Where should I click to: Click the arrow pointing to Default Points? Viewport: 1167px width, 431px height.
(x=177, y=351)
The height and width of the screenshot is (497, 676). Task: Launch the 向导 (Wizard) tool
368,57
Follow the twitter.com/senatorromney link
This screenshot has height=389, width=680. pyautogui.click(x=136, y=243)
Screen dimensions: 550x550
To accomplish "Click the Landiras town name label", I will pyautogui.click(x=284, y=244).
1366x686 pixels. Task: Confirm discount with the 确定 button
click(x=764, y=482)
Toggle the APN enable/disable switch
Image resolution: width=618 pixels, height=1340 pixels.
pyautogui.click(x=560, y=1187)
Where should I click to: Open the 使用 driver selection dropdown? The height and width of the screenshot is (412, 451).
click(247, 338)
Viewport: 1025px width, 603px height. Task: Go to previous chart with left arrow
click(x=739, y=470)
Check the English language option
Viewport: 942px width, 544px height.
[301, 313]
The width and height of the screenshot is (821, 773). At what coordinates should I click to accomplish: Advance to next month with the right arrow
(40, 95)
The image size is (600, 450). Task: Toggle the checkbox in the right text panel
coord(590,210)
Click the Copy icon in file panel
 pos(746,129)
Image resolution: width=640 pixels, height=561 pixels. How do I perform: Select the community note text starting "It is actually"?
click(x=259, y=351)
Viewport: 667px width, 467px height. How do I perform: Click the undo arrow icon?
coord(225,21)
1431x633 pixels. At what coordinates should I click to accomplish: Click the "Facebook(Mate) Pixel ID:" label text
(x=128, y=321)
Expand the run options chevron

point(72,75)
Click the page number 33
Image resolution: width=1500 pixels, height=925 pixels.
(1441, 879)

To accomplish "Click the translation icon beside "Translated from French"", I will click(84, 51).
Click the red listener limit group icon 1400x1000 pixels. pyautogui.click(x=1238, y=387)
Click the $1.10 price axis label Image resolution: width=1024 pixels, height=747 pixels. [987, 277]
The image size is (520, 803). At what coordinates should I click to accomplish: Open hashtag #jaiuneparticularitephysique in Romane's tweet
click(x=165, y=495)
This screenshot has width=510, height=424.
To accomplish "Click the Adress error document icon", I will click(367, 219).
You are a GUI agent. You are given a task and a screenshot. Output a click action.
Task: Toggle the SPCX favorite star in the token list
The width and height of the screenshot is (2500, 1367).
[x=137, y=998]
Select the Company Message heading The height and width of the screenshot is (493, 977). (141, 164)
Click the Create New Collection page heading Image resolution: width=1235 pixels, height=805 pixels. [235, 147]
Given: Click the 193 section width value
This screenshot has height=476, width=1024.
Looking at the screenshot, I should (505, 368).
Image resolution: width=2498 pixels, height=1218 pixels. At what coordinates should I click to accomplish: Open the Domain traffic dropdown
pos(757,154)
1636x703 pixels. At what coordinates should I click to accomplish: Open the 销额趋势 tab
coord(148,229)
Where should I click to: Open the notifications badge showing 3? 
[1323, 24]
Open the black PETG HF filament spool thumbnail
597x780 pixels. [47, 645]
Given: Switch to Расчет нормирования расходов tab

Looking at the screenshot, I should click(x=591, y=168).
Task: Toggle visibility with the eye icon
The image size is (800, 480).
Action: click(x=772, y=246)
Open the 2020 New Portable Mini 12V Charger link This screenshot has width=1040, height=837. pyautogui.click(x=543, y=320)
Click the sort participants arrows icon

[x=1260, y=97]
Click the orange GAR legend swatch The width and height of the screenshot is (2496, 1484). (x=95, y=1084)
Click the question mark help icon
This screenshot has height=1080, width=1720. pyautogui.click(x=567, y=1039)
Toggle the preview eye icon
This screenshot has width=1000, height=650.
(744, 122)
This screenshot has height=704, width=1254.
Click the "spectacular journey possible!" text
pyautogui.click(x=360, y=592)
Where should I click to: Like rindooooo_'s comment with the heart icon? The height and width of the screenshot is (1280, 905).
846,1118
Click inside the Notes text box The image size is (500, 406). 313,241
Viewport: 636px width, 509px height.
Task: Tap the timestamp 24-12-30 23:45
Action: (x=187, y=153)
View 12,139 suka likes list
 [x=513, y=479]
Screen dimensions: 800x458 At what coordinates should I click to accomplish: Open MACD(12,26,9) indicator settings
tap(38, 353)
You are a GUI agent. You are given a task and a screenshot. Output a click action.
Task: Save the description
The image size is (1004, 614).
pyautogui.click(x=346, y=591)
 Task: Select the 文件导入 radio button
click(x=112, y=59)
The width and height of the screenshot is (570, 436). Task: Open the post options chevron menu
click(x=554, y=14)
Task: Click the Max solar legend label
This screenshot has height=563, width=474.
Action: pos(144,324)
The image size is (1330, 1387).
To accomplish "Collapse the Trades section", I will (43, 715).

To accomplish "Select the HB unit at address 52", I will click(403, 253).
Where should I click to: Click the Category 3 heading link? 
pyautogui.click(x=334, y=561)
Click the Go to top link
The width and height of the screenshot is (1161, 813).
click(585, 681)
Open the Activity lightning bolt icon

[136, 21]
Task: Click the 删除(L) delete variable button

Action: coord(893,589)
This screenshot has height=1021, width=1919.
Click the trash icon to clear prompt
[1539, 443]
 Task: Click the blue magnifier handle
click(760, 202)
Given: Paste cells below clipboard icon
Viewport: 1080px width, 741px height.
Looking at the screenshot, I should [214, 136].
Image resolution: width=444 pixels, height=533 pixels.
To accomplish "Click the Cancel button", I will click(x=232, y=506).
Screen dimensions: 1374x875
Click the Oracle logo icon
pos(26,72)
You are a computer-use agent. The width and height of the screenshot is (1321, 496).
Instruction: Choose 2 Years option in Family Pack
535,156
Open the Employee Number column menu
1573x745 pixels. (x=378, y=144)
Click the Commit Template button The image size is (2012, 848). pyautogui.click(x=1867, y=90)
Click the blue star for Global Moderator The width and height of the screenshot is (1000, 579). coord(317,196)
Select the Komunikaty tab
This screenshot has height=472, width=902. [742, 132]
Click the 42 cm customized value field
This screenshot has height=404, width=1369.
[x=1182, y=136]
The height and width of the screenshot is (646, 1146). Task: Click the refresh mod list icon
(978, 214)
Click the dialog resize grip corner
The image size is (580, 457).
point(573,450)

▸ Aim of the task:
Write out the records again, exactly as given.

▸ Output for this exercise:
Where should I click to: Click the arrow pointing to Default Points? Viewport: 1167px width, 431px height.
(x=177, y=351)
The height and width of the screenshot is (497, 676). Task: Launch the 向导 (Wizard) tool
368,57
Follow the twitter.com/senatorromney link
This screenshot has height=389, width=680. pyautogui.click(x=136, y=243)
Screen dimensions: 550x550
To accomplish "Click the Landiras town name label", I will pyautogui.click(x=284, y=244).
1366x686 pixels. Task: Confirm discount with the 确定 button
click(x=764, y=482)
Toggle the APN enable/disable switch
Image resolution: width=618 pixels, height=1340 pixels.
pyautogui.click(x=560, y=1187)
Where should I click to: Open the 使用 driver selection dropdown? The height and width of the screenshot is (412, 451).
click(247, 338)
Viewport: 1025px width, 603px height. Task: Go to previous chart with left arrow
click(x=739, y=470)
Check the English language option
Viewport: 942px width, 544px height.
[301, 313]
The width and height of the screenshot is (821, 773). At what coordinates should I click to accomplish: Advance to next month with the right arrow
(40, 95)
The image size is (600, 450). Task: Toggle the checkbox in the right text panel
coord(590,210)
Click the Copy icon in file panel
 pos(746,129)
Image resolution: width=640 pixels, height=561 pixels. How do I perform: Select the community note text starting "It is actually"?
click(x=259, y=351)
Viewport: 667px width, 467px height. How do I perform: Click the undo arrow icon?
coord(225,21)
1431x633 pixels. At what coordinates should I click to accomplish: Click the "Facebook(Mate) Pixel ID:" label text
(x=128, y=321)
Expand the run options chevron

point(72,75)
Click the page number 33
Image resolution: width=1500 pixels, height=925 pixels.
(1441, 879)

To accomplish "Click the translation icon beside "Translated from French"", I will click(84, 51).
Click the red listener limit group icon 1400x1000 pixels. pyautogui.click(x=1238, y=387)
Click the $1.10 price axis label Image resolution: width=1024 pixels, height=747 pixels. [987, 277]
The image size is (520, 803). At what coordinates should I click to accomplish: Open hashtag #jaiuneparticularitephysique in Romane's tweet
click(x=165, y=495)
This screenshot has width=510, height=424.
To accomplish "Click the Adress error document icon", I will click(367, 219).
You are a GUI agent. You are given a task and a screenshot. Output a click action.
Task: Toggle the SPCX favorite star in the token list
The width and height of the screenshot is (2500, 1367).
[x=137, y=998]
Select the Company Message heading The height and width of the screenshot is (493, 977). (141, 164)
Click the Create New Collection page heading Image resolution: width=1235 pixels, height=805 pixels. [235, 147]
Given: Click the 193 section width value
This screenshot has height=476, width=1024.
Looking at the screenshot, I should (505, 368).
Image resolution: width=2498 pixels, height=1218 pixels. At what coordinates should I click to accomplish: Open the Domain traffic dropdown
pos(757,154)
1636x703 pixels. At what coordinates should I click to accomplish: Open the 销额趋势 tab
coord(148,229)
Where should I click to: Open the notifications badge showing 3? 
[1323, 24]
Open the black PETG HF filament spool thumbnail
597x780 pixels. [47, 645]
Given: Switch to Расчет нормирования расходов tab

Looking at the screenshot, I should click(x=591, y=168).
Task: Toggle visibility with the eye icon
The image size is (800, 480).
Action: click(x=772, y=246)
Open the 2020 New Portable Mini 12V Charger link This screenshot has width=1040, height=837. pyautogui.click(x=543, y=320)
Click the sort participants arrows icon

[x=1260, y=97]
Click the orange GAR legend swatch The width and height of the screenshot is (2496, 1484). (x=95, y=1084)
Click the question mark help icon
This screenshot has height=1080, width=1720. pyautogui.click(x=567, y=1039)
Toggle the preview eye icon
This screenshot has width=1000, height=650.
(744, 122)
This screenshot has height=704, width=1254.
Click the "spectacular journey possible!" text
pyautogui.click(x=360, y=592)
Where should I click to: Like rindooooo_'s comment with the heart icon? The height and width of the screenshot is (1280, 905).
846,1118
Click inside the Notes text box The image size is (500, 406). 313,241
Viewport: 636px width, 509px height.
Task: Tap the timestamp 24-12-30 23:45
Action: (x=187, y=153)
View 12,139 suka likes list
 [x=513, y=479]
Screen dimensions: 800x458 At what coordinates should I click to accomplish: Open MACD(12,26,9) indicator settings
tap(38, 353)
You are a GUI agent. You are given a task and a screenshot. Output a click action.
Task: Save the description
The image size is (1004, 614).
pyautogui.click(x=346, y=591)
 Task: Select the 文件导入 radio button
click(x=112, y=59)
The width and height of the screenshot is (570, 436). Task: Open the post options chevron menu
click(x=554, y=14)
Task: Click the Max solar legend label
This screenshot has height=563, width=474.
Action: pos(144,324)
The image size is (1330, 1387).
To accomplish "Collapse the Trades section", I will (43, 715).

To accomplish "Select the HB unit at address 52", I will click(403, 253).
Where should I click to: Click the Category 3 heading link? 
pyautogui.click(x=334, y=561)
Click the Go to top link
The width and height of the screenshot is (1161, 813).
click(585, 681)
Open the Activity lightning bolt icon

[136, 21]
Task: Click the 删除(L) delete variable button

Action: coord(893,589)
This screenshot has height=1021, width=1919.
Click the trash icon to clear prompt
[1539, 443]
 Task: Click the blue magnifier handle
click(760, 202)
Given: Paste cells below clipboard icon
Viewport: 1080px width, 741px height.
Looking at the screenshot, I should [214, 136].
Image resolution: width=444 pixels, height=533 pixels.
To accomplish "Click the Cancel button", I will click(x=232, y=506).
Screen dimensions: 1374x875
Click the Oracle logo icon
pos(26,72)
You are a computer-use agent. The width and height of the screenshot is (1321, 496).
Instruction: Choose 2 Years option in Family Pack
535,156
Open the Employee Number column menu
1573x745 pixels. (x=378, y=144)
Click the Commit Template button The image size is (2012, 848). pyautogui.click(x=1867, y=90)
Click the blue star for Global Moderator The width and height of the screenshot is (1000, 579). coord(317,196)
Select the Komunikaty tab
This screenshot has height=472, width=902. [742, 132]
Click the 42 cm customized value field
This screenshot has height=404, width=1369.
[x=1182, y=136]
The height and width of the screenshot is (646, 1146). Task: Click the refresh mod list icon
(978, 214)
Click the dialog resize grip corner
The image size is (580, 457).
point(573,450)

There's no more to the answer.